2019年国内は“欠場”からスタート 「81」から自身初の棄権も経験【石川遼の2019年】

石川遼が3年ぶり優勝に涙(撮影:鈴木祥)

「日本プロゴルフ選手権」での3年ぶり優勝から、今シーズン最多となる3勝を挙げた石川遼。2017年終盤に国内ツアーに復帰し、見事に復活を果たした1年となったが、腰痛によるツアー離脱や連続予選落ちなど順風満帆とはいかなかった。そんな激動の1年を開幕戦から振り返る。


■シンガポールの失速から、地区オープン連覇
シーズン開幕戦は、1月の「SMBCシンガポールオープン」。昨年は2日目を終えて首位に立つも、3日目に失速して16位タイで終了。今年も2位タイで予選通過を果たしたが、決勝2日間で停滞して47位で終了とまずまずのシーズンインとなった。4月の本格開幕に向けてツアーはいったんオープンウィークに入る中、地区オープンの「千葉オープン」に参戦。シード選手も数多く参戦する中、18年は初出場で大会制覇。今年も木下裕太とのプレーオフを制して連覇を果たし、国内開幕戦の「東建ホームメイトカップ」に向けて弾みをつけた。

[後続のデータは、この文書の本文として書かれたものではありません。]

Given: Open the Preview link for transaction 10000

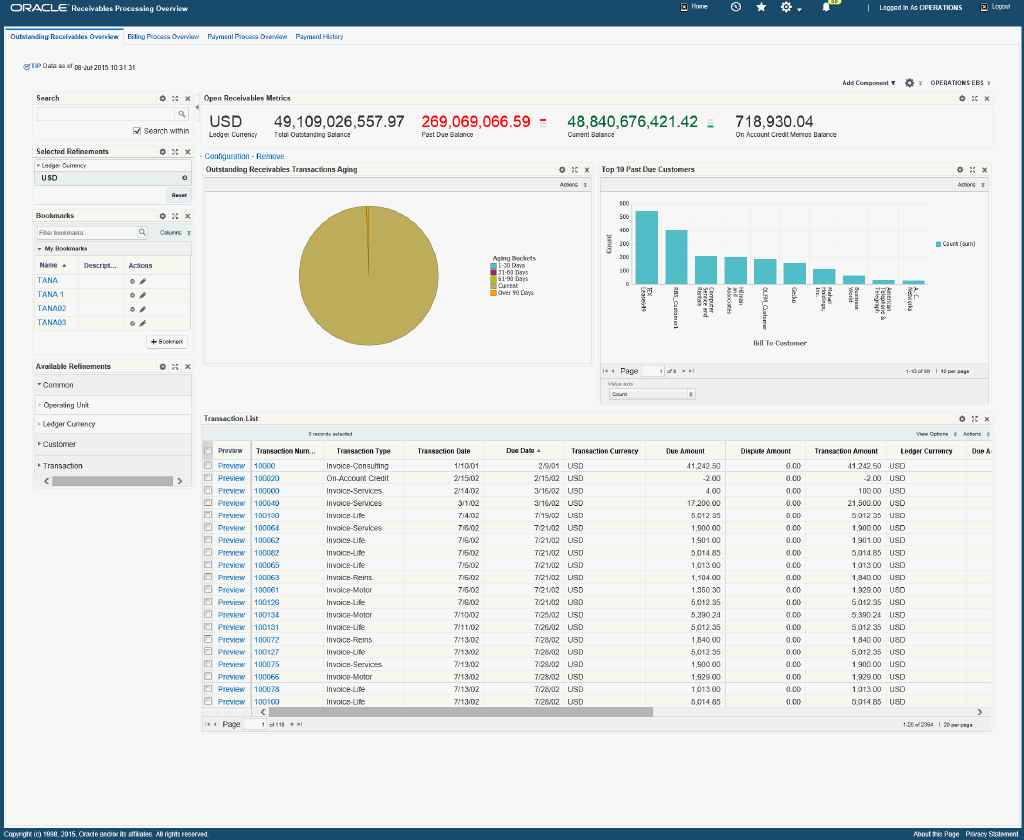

■国内初戦を欠場 ワーストに迫る「81」から、自身初の棄権も…
国内での第1戦となるのが、4月の「東建ホームメイトカップ」。18年に重永亜斗夢と優勝争いを演じた大会、今年も期待がかかる中で開幕を迎えようとしていたが、開幕前の2日前に欠場を発表した。原因は腰痛で、「軽度のため、2週間以内に完治できるよう専念したい」とコメントを発表していた。

無事に初日を迎えたかに思われた「中日クラウンズ」。ところが、異変が起きたのが8番のティショット。「打った直後に痛くなるのは初めてだった」と一瞬足が踏み出せなくなるほどの痛みに襲われた。耐えながらのプレーで、この日はプロ転向後ワーストとなる「83」(2011年「日本ゴルフツアー選手権」の初日)に迫る「81」でホールアウト。翌日、第2ラウンド開始前に棄権の判断を下した。プロ転向後で初の棄権。ここから、治療に専念するために3試合を欠場。次にトーナメントに姿を現したのは、約1ヶ月後の「日本ゴルフツアー選手権」だった。

■復帰“第一歩”直後の劇的優勝 3年ぶり優勝に「こんなに興奮するんだ」
「もちろん1つでもいいスコアを目指すけど、まずは復帰の第一歩として考えたい」。ツアー選手権に臨むに当たりそう語っていた石川は、これまで苦戦してきたコースで20位タイと好位置につけた。まずは復帰戦を終えて「次の試合も、8月以降も楽しみだと思います」と明るい兆しを見せたが、直後の「日本プロゴルフ選手権」で劇的な復活優勝を遂げる。

鹿児島で行われた日本プロ。15年ぶりにやってくる男子ツアーに多くの人が待ち望んだ大会は、記録的豪雨の影響で会場周辺には避難勧告が出され、初日が中止に。最終日に36ホールを行う強行スケジュールとなることが発表された。

首位タイで予選を突破したものの、第3ラウンドは「途中で分からなくなった」とアイアンショットが乱れて、4番からボギー・ダブルボギー・ダブルボギーと立て続けにスコアを落として一時は20位前後まで後退した。転機が訪れたのは、首位と6打差で迎えた最終ラウンド。トップを走っていたハン・ジュンゴン(韓国)が17番でスコアを崩し、トータル12アンダーで首位に並んだ。

チャンスホールの18番パー5で行われたプレーオフ。「ドライバーを打つまではOBもあるのでかなり不安だったけど、このホールで勝負を決めないと不利になると思った。チャレンジャーとしてやろうというつもりもあった」と振り抜いたドライバーは右に出たが、カート道に当たってフェアウェイに戻ってきた。普段より30ヤードほど飛ぶビッグドライブを見せ、5番アイアンで打ったセカンドは約4mのイーグルチャンスへ。会場中が息をのんで見守る中、これを沈めてイーグル締め。大歓声を浴びる中で右手を大きく振り上げ、災害に見舞われた鹿児島に活気をもたらした。

3年ぶりの優勝に、涙がこみ上げる。「ゴルフって、こんなことがあるんですね。やってきて本当によかった。こんなに興奮するんだ」と、久々の勝利の余韻をかみしめた。